Ich würde mich sehr freuen, falls jemand da eine hilfreiche idee hat!


----------



## Marius Heil (28. Februar 2010)

Was du suchst ist ein kleiner Sampler, oder deine Soundkarte unterstützt SoundFonts.
http://www.t3i.nl/myblog/?page_id=35 den hier hab ich grad gefunden, du kannst aber zb auch nach Psycle suchen, ein Freeware Tracker der auch VSTs unterstützt und nen kleinen sampler integriert hat. Da kannst du dann nach beliebigen kostenlosen VST isntrumenten suchen die du dann alle mit deinem MIDI Keyboard ansteuern kannst. Nett zum rumspielen ist auch Ambiloop, schaus dir mal an ;-)


----------



## chmee (28. Februar 2010)

*1.* einen VST Host aussuchen :
http://www.hermannseib.com/vsthost.htm
http://www.tobybear.de/p_minihost.html

*2.* einen VSTi Sampler auswählen :
http://www.discodsp.com/highlife/
http://www.vemberaudio.se/shortcircuit.php

*3.* Feddich 

mfg chmee

p.s.: Der Link von Marius klingt auch vielversprechend..


----------



## Topfi (28. Februar 2010)

Schonmal einen grossen Dank euch beiden, besonders dir Maruks!

http://www.t3i.nl/myblog/?page_id=35 <----  Das ist fast perfekt, funktioniert genauso simpel wie ich es mir gewünscht habe, nur leider kann man nur 15 sounds auf einmal benutzen, aber das überlebe ich schon irgendwie! ^^

Falls noch jemand eine idee hat oder ein Programm kennt mit dem man das alles so einfach umsetzen kann, immer her damit! ^^


----------



## Topfi (28. Februar 2010)

Sorry, für das Doppelposting, wollte nur schnell sagen, das ich jetzt auch das mit den VST Host und den Shortcircuit Sampler hinbekommen habe!

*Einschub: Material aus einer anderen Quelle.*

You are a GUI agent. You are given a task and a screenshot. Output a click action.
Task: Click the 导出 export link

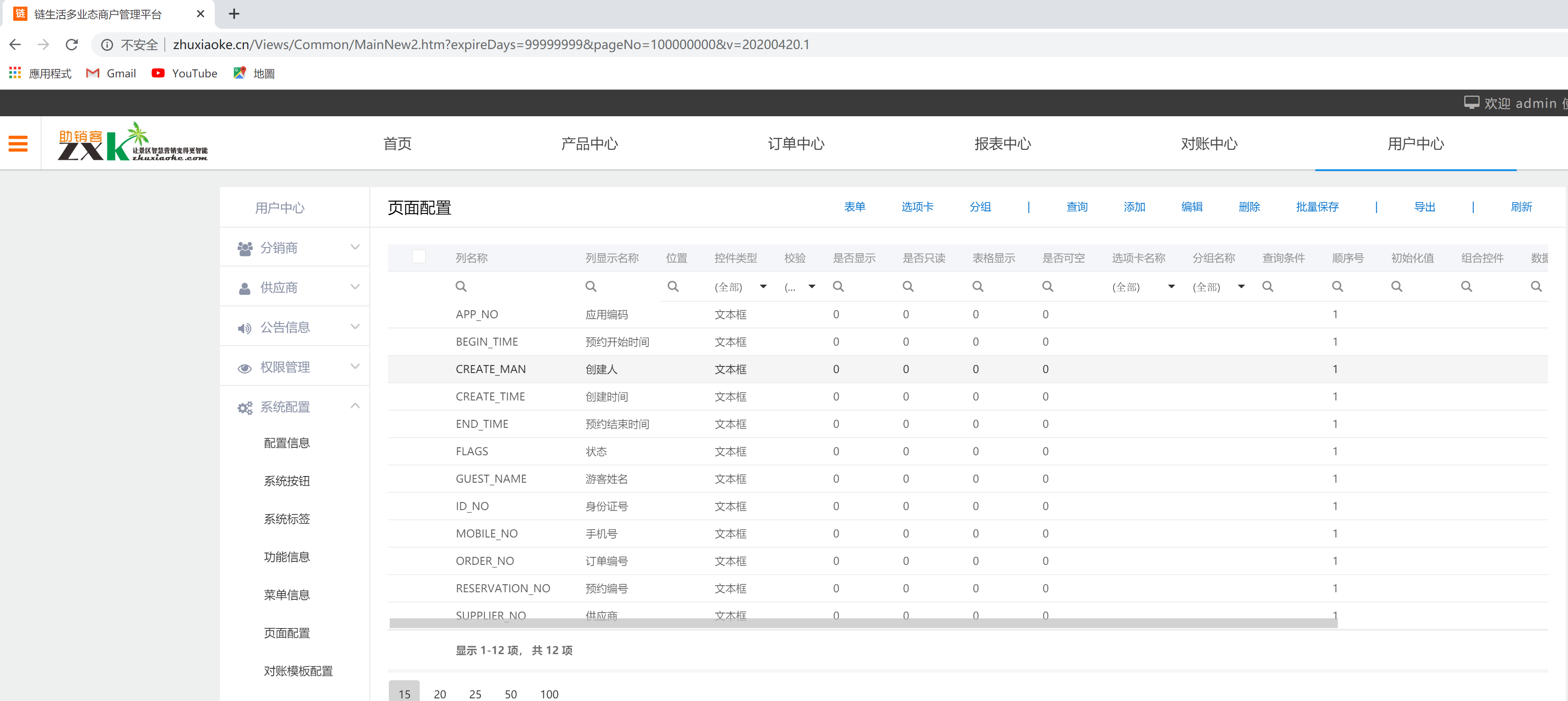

Was ja wenn mans erst einaml ein bisschen verstanden hat genauso simpel ist, nur viel komplizierter aussieht! ^^
Also nochmal ein dickes Danke, es ist so wie es bis jetzt aussieht genau das was ich haben wollte!


----------



## Topfi (4. März 2010)

Halli Hallo, 

ich habe mal wieder ein Problem!

Habe mich für die methode mit dem Minihost und dem sc2 vst plugin entschieden!

Lief auch bis gestern abend wunderbar, gab keine Probleme, nur seit gestern kann ich keine neuen sounds hinzufügen, es kommt immer ein fehler, das die datei nicht gelesen werden könnte, ich kann solange ich den Minihost offen habe die sounddateien auch weder über winamp, noch windows media player oder mit sonst noch einem programm abspielen.
Aber wenn ich den Minihost geschlossen habe ist das alles kein problem, dann kann ich die datei ohne probleme abspielen! 

Das gleiche ist natuerlich auch umgekehrt so, wenn ich etwas bei winampü oder im wmp abspiele, und dann Minihost mit dem plugin öffne, habe ich dort keine sounds, aber kann mit winamp musik hören



Falls da jemand eine idee hat, wonach ich da gucken muss würde mich das tierisch freuen!


----------